JOB 1:
According to the SQL text, which version of SQL Server is required for the analytic functions it uses?

-------------------------

Edit: this is second attempt
Based on @Hannah Vernon's answer, here is a way to bypass the use of CTE inside an inline subquery, which is like self-joining the CTE and I presume is the reason for the poor efficiency. It uses analytic functions available only in the 2012 version of SQL-Server. Tested at SQL-Fiddle
This part can be skipped from reading, it's a copy-paste from Hannah's answer:
;With AccountHierarchy AS
(
SELECT
Root.AcctId AccountId
, Root.Name AccountName
, Root.ParentId ParentId
, 1 HierarchyLevel
, cast(Root.Acctid as varchar(4000)) IdHierarchyMatch
, cast(Root.Acctid as varchar(4000)) IdHierarchy
, cast(replace(Root.Name,'.','') as varchar(4000)) NameHierarchy
, cast(Root.Acctid as varchar(4000)) HierarchySort
, cast(Root.Name as varchar(4000)) HierarchyLabel ,
Root.CustomerCount CustomerCount
FROM
account Root
WHERE
Root.ParentID is null
UNION ALL
SELECT
Recurse.Acctid AccountId
, Recurse.Name AccountName
, Recurse.ParentId ParentId
, Root.HierarchyLevel + 1 HierarchyLevel
, CAST(CAST(Root.IdHierarchyMatch as varchar(40)) + '.'
+ cast(recurse.Acctid as varchar(40)) as varchar(4000)) IdHierarchyMatch
, cast(cast(recurse.Acctid as varchar(40)) + '.'
+ Root.IdHierarchy as varchar(4000)) IdHierarchy
, cast(replace(recurse.Name,'.','') + '.'
+ Root.NameHierarchy as varchar(4000)) NameHierarchy
, cast(Root.AccountName + '.'
+ Recurse.Name as varchar(4000)) HierarchySort
, cast(space(root.HierarchyLevel * 4)

-------------------------

JOB 2:
Turn the stretch of the records from the line containing "Filter ideas by All Ideas" through the line containing "This screenshot has height=253, width=450." into a numbered list, leaving out blank lines.

Entries on finding words and elements:
-------------------------

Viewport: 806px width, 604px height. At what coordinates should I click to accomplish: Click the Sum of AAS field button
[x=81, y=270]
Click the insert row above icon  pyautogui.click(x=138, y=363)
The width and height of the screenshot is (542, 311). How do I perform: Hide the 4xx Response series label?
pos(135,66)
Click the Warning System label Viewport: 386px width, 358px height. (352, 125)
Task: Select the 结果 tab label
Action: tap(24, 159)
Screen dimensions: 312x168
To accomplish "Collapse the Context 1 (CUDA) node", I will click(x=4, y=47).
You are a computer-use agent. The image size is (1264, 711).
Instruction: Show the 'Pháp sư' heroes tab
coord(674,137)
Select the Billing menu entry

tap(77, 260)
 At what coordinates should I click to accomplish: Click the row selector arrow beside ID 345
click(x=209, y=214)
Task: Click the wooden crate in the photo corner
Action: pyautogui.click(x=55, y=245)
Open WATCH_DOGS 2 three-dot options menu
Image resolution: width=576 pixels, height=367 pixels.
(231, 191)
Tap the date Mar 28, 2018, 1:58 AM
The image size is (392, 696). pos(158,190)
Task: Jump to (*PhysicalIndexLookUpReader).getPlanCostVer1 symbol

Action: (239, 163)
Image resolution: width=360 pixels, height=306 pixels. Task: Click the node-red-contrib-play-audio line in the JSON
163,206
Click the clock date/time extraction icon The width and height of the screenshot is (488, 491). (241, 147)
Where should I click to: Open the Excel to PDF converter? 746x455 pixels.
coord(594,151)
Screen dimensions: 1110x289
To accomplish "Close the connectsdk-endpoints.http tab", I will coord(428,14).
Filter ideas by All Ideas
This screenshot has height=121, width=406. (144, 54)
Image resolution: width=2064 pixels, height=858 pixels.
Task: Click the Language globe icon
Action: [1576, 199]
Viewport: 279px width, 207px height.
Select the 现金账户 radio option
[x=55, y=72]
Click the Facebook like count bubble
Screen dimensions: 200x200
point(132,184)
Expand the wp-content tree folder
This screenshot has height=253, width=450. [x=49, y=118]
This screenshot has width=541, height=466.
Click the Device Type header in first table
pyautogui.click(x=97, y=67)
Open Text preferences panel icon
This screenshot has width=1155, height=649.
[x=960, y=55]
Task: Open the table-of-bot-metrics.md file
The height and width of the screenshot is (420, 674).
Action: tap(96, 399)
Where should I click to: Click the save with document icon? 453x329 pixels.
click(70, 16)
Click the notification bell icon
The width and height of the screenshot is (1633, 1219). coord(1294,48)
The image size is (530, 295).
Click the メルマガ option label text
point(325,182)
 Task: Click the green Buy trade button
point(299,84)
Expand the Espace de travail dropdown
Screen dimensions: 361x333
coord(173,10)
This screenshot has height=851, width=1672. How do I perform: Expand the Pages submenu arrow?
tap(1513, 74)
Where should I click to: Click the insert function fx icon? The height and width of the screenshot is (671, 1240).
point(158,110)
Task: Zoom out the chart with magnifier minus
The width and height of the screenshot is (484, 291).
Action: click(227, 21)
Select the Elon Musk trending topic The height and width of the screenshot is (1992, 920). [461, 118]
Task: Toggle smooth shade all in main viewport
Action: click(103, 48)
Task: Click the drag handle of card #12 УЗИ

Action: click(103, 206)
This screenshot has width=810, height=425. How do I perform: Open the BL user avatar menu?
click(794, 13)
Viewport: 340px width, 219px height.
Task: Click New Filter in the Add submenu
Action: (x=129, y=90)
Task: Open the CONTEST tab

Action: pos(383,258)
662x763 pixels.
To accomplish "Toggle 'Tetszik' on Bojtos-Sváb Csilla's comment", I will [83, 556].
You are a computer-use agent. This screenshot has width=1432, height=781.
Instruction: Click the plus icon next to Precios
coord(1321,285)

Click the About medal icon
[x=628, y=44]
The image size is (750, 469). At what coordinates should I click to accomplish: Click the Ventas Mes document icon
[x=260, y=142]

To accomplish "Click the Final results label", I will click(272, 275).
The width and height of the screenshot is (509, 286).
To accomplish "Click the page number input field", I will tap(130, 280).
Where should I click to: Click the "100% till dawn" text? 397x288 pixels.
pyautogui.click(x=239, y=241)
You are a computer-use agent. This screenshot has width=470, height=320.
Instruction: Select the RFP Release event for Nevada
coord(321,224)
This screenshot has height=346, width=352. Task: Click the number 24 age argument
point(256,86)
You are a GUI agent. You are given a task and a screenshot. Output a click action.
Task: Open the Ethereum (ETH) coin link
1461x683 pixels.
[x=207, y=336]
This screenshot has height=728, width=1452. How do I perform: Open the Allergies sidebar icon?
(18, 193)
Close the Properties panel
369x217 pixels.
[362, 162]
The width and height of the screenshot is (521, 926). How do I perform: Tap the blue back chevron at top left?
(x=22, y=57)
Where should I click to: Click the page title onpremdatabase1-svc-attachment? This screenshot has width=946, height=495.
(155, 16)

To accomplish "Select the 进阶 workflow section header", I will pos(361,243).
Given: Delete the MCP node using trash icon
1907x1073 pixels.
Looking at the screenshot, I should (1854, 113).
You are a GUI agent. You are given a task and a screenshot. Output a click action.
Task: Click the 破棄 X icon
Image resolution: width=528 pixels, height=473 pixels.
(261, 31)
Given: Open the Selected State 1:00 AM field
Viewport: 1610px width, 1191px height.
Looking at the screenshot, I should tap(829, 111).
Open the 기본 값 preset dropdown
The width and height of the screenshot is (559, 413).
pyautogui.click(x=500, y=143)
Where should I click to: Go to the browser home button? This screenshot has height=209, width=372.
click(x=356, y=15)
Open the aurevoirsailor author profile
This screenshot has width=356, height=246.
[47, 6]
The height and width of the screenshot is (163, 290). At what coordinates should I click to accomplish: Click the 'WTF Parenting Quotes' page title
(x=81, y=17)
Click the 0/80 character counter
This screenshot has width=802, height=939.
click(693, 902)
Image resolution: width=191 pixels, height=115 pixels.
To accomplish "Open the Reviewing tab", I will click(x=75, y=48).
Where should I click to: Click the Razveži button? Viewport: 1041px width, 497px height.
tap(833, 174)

-------------------------

TASK RESPONSE 1:
The 2012 version of SQL Server.

TASK RESPONSE 2:
1. Filter ideas by All Ideas
2. This screenshot has height=121, width=406. (144, 54)
3. Image resolution: width=2064 pixels, height=858 pixels.
4. Task: Click the Language globe icon
5. Action: [1576, 199]
6. Viewport: 279px width, 207px height.
7. Select the 现金账户 radio option
8. [x=55, y=72]
9. Click the Facebook like count bubble
10. Screen dimensions: 200x200
11. point(132,184)
12. Expand the wp-content tree folder
13. This screenshot has height=253, width=450. [x=49, y=118]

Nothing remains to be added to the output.